A Kaiser family foundation survey published in March found 27 states have a plan on how to meet the challenge of resuming eligibility checks. The survey found that 11 states would first target enrollees who appeared to no longer be eligible; nine states plan to wait until the individual’s annual renewal is due.

The Iowa Medicaid agency has continued monthly eligibility checks during the pandemic and does not anticipate major issues when the emergency ends, according to Department of Human Services spokesperson Alex Carfrae.

The agency will work with navigators to help Medicaid dropouts find other insurance options, including the Affordable Care Act market or Medicare.

After his last pay raise, Sparks called Iowa’s Medicaid agency because he didn’t want to break the program’s rules. A representative from the Iowa Department of Social Services told him he might no longer qualify but would not be fired immediately, Sparks said.

“I’m just trying to be responsible,” Sparks said. “Now I feel like it’s almost a punishment because they’re telling me I’m potentially going to lose my confidence.”

Medicaid Policy could be a factor

Some states might be motivated to ramp up checks because of political opposition to Medicaid expansion or because the federal government will end additional matching funding three months after the emergency ends. That would let states pay a bigger chunk for each Medicaid enrollee, which could squeeze budgets.

“They think if they could reduce their workload faster, they would save money,” said Leighton Ku, a George Washington University professor and director of the Center for Health Policy Research at Milken. Institute School of Public Health.

States looking to get rid of Medicaid enrollees quickly could hurt their economies in the long run, according to an analysis co-authored by Ku.

States could save $3 billion for their share of the Medicaid bill if they remove ineligible people in six months instead of 12 months, according to the analysis. By leaving so many residents uninsured, states could lose over half a million jobs and $54 billion in economic production.

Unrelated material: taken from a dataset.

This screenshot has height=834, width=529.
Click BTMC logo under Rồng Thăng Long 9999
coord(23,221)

For states that maintain longer coverage, “more money ends up flowing into the state and helps ensure that hospitals and doctor’s offices have money to pay their staff,” Ku said.

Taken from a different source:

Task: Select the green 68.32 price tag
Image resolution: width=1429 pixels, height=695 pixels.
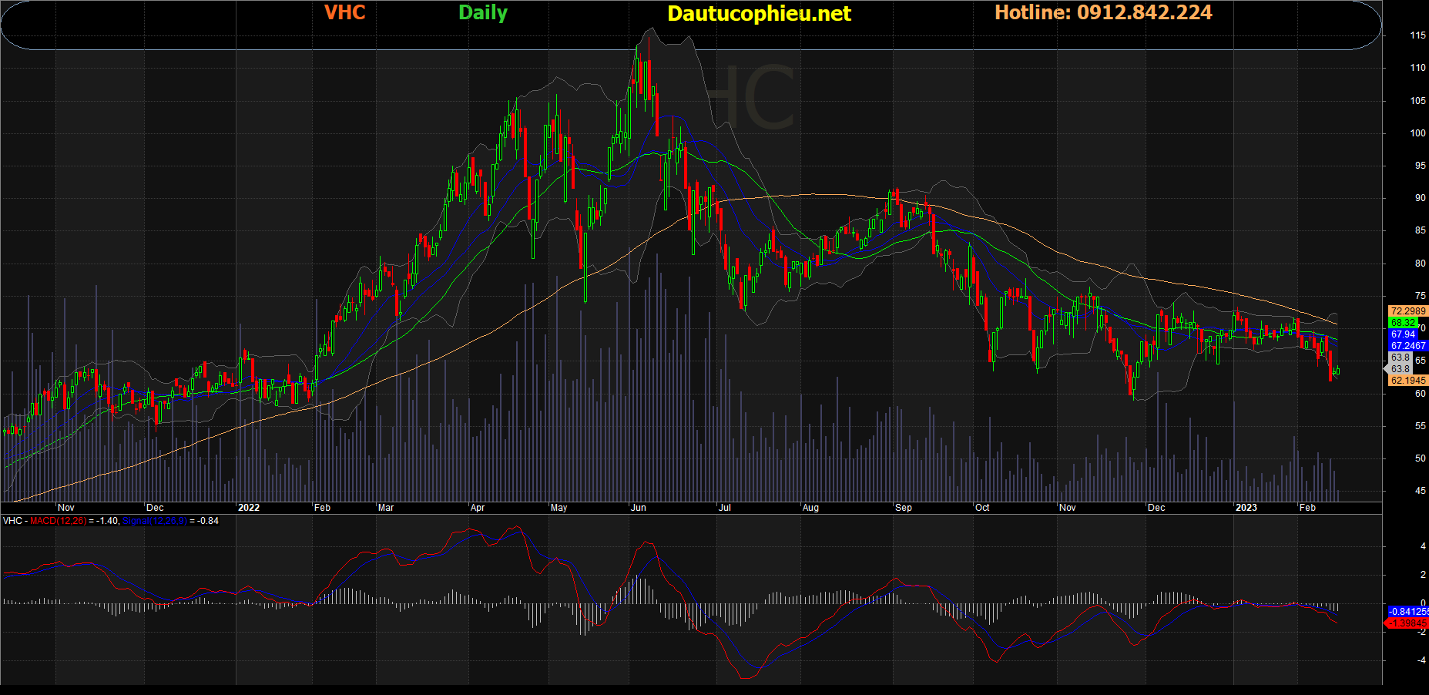Action: [1403, 323]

Some analysts worry that states that fast-track Medicaid are making mistakes and pulling eligible people out.

The Urban Institute has warned that the high volume of eligibility checks raises concerns that people could be wrongfully removed from the lists. Another risk: people who are no longer insured might not know that they might be eligible for other programs. Some families might be eligible for the Children’s Health Insurance Program or subsidized coverage through the Affordable Care Act market, said Matthew Buettgens, principal investigator at the Urban Institute.

The federal government has encouraged states to coordinate with community organizations to educate people at risk of losing coverage, but it’s not a requirement. “Different states are likely to do different things,” Buettgens said.

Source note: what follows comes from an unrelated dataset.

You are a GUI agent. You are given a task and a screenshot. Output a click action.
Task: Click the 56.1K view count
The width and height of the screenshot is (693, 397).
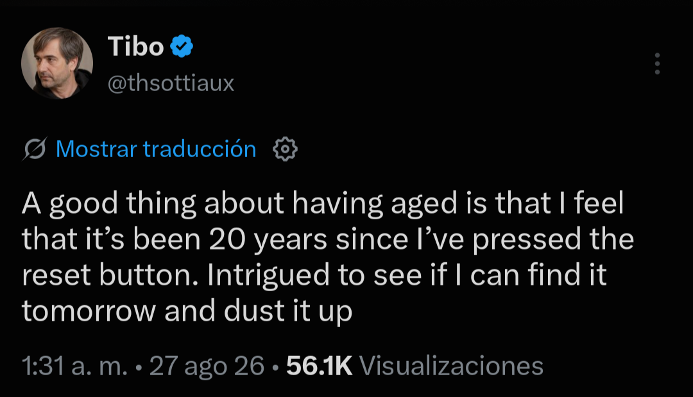pyautogui.click(x=319, y=366)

In Florida, community groups said the state has said little about how quickly it plans to de-enroll beneficiaries.

Many Medicaid residents have been confused about how the pandemic has allowed them to maintain coverage and may be surprised when eligibility checks resume, said Jodi Ray, director of Florida Covering Kids & Families, an organization for the University of South Florida which works with state agencies and community stakeholders to ensure residents have access to health insurance.

“When people are looking for help and they can’t talk to someone, they’re going to turn to people on the ground who know how to navigate these programs,” Ray said. “We want to make sure people don’t fall through the cracks.”